En ese sentido, coincido con la tesis del profesor Rodríguez Uribes de que debe reconocerse que el objetivo de una política de laicidad no debe confundirse con lo que podríamos llamar enfermedad o fase infantil del laicismo. Y ello pese a que creo que esa fase, caracterizada por la pretensión de ecraser l’infame, de erradicar no sólo esa ilegítima interferencia en lo que es la noción de autonomía del demos, sino su presencia social, es perfectamente comprensible como reacción frente al insoportable e indebido peso de ciertas iglesias en la vida pública, como es el caso de la Iglesia católica en España. Y si lo creo es, entre otras razones, porque, como enseñara con rigor Emile Durkheim en Las formas elementales de la vida religiosa, esa pretensión es un error desde el punto de vista de la comprensión de los procesos sociales.
Así pues, me parece que puede convenirse que la laicidad como principio de gestión de la libertad de conciencia, pensamiento y religiosa en las sociedades de la diversidad profunda, está reñida con la ignorancia o, para ser más claro, con la voluntad de ignorar el carácter relevante del hecho religioso como constitutivo de nuestras sociedades. Pero, en todo caso, convengamos también en aceptar que la laicidad no puede ser una apuesta asimétrica, pues se desvirtúa entonces el principio indisociable de igualdad del que emana y al que está asociada la apuesta laica.
Aceptemos además que hoy la laicidad no se puede reducir ni al principio de neutralidad del estado respecto a las ideas de bien, ni al de a la separación de las iglesias y el Estado.
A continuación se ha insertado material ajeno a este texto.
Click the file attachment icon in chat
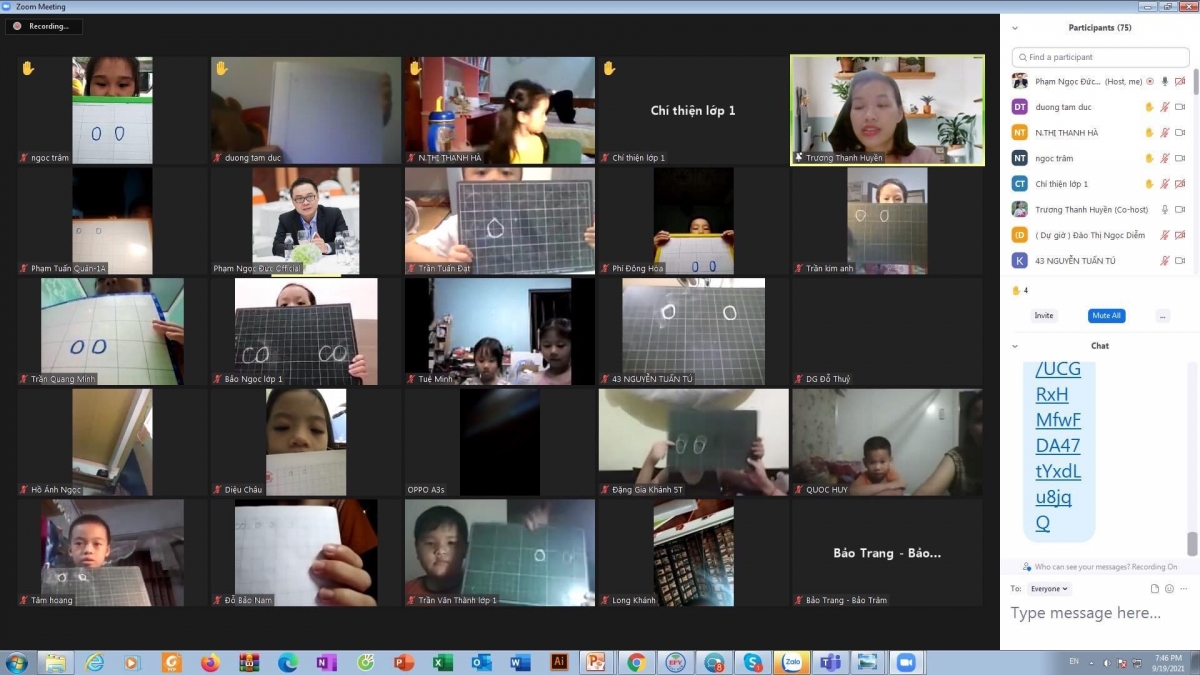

Por esa razón, como se ha insistido, en la reflexión de conjunto se hace necesaria una visión más vinculada a las organizaciones y a los activistas sociales, una perspectiva que, sin abandonar el marco y las ambiciones teóricas, se encuentre más cerca de lo que podríamos denominar la acción social, la apuesta por esa dimensión pública no institucional que es el campo de acción de los agentes de la sociedad civil.
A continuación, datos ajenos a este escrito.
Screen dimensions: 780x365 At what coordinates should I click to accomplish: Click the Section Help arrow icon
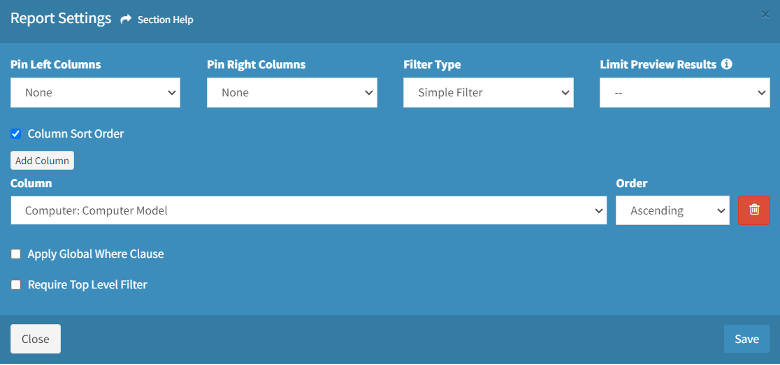click(x=126, y=19)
Si el espacio público es el lugar de encuentro de toda la ciudadanía en igualdad, para que esa igualdad sea real, sobre la base de los derechos humanos, las prácticas religiosas y el trato a las confesiones, debe pasar por la estricta neutralidad del Estado. De otra manera, estaríamos reclamando a la nueva ciudadanía un compromiso con la laicidad que no se practica ante las religiones mayoritarias de las sociedades de acogida.